In the face of the growing affordability crisis, Secretary of the Department of Housing and Urban Development Secretary Ben Carson and the Trump administration are holding course on their proposed reduction of housing assistance.
According to the New York Times, local housing authorities are feeling the squeeze and as many as three out of four eligible applicants for housing vouchers are being turned away.
“To be brutally honest, I think that we aren’t really getting any help right now out of Washington, and the situation has gotten really bad over the last two years,” Chad Williams, executive director of the Southern Nevada Regional Housing Authority told NYT.
“I think Carson’s ideas, that public housing shouldn’t be multigenerational, are noble, but right now these programs are a stable, Band-Aid fix, and we really need them,” Williams said.

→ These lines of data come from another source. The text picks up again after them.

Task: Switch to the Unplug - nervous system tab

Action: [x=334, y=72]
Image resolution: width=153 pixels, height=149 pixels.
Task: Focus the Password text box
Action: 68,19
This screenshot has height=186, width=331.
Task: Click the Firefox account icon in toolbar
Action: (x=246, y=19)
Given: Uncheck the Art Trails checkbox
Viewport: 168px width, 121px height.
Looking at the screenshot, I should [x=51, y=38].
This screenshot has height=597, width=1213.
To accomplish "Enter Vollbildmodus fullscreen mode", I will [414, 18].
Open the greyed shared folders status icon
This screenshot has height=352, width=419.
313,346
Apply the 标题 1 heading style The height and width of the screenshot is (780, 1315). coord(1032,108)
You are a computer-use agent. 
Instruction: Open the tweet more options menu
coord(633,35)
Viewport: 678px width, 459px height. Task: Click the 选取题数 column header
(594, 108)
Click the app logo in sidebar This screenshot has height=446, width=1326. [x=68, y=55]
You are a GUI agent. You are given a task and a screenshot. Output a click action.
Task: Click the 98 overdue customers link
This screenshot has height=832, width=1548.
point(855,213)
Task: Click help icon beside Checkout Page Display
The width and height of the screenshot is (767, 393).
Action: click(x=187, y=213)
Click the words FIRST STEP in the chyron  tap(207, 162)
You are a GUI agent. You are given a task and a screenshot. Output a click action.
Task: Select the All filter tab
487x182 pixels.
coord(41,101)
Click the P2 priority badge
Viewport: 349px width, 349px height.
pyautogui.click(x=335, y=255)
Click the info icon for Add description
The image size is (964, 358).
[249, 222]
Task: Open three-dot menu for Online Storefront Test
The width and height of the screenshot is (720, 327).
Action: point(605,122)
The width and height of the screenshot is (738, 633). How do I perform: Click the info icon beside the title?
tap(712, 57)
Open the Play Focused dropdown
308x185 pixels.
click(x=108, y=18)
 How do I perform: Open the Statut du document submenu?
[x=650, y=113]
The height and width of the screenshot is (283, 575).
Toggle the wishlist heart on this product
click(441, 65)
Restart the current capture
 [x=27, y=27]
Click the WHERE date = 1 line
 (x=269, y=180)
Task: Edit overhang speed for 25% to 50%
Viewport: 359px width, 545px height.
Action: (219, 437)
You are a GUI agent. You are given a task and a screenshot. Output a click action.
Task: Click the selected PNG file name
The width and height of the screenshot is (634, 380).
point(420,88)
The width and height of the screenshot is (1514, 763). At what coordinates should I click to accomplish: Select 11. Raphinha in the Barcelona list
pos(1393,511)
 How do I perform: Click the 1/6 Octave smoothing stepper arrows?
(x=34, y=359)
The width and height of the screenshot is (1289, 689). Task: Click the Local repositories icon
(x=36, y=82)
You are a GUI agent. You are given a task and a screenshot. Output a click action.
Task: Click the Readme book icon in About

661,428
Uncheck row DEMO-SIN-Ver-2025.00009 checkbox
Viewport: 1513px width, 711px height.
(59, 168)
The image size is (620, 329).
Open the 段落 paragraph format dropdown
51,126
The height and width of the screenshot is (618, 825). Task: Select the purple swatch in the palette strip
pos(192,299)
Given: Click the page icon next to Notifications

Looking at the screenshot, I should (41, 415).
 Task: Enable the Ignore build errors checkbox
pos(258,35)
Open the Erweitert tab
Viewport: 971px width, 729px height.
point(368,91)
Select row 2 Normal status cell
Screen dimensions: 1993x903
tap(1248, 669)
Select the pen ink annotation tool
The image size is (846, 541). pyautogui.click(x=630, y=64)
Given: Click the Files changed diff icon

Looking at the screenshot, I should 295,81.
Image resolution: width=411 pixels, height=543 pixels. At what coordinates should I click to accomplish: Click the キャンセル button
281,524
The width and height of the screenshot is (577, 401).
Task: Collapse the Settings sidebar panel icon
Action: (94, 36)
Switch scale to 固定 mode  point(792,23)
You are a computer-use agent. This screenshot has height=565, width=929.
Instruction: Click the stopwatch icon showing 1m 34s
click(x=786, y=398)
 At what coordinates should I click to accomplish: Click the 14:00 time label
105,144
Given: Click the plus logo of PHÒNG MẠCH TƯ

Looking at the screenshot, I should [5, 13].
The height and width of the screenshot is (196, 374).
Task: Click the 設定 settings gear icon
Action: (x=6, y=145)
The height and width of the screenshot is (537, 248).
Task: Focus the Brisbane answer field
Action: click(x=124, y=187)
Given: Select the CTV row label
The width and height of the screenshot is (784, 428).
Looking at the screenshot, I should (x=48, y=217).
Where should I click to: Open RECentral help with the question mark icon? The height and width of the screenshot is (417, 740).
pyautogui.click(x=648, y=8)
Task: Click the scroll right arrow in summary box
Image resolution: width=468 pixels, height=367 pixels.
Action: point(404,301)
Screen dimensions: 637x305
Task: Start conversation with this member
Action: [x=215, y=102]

Despite a strong economy, which has been bolstering rent growth, wage growth has remained stagnant, meaning that more and more renters are becoming rent burdened with less and less help available.
Under Carson’s plan, maximum rents paid by the poorest households in public housing would triple from $50 to $150.
Last year, the former presidential candidate said he did not want to provide recipients of federal aid “a comfortable setting that would make somebody want to say, ‘I’ll just stay here; they will take care of me,’” because he feels doing so perpetuates poverty.
“I continue to advocate for fiscal responsibility as well as compassion,” Carson told a House committee in June.
HUD is slated to sustain an $8.8 billion budget cut if the White House has its way. This cut represents a major shift in federal housing policy, ending the requirement that low-income tenants spend no more than 30% of their net income on rent.
Carson’s plan would increase that number to 35% of gross income, excluding voucher recipient at the request of local housing authorities.
“This isn’t about dependence,” Diane Yentel, president of the nonprofit National Low Income Housing Coalition, a Washington-based advocacy group that has released several recent reports documenting the affordability crunch, told NYT. “Today’s housing crisis is squarely rooted in the widening gap between incomes and housing costs.”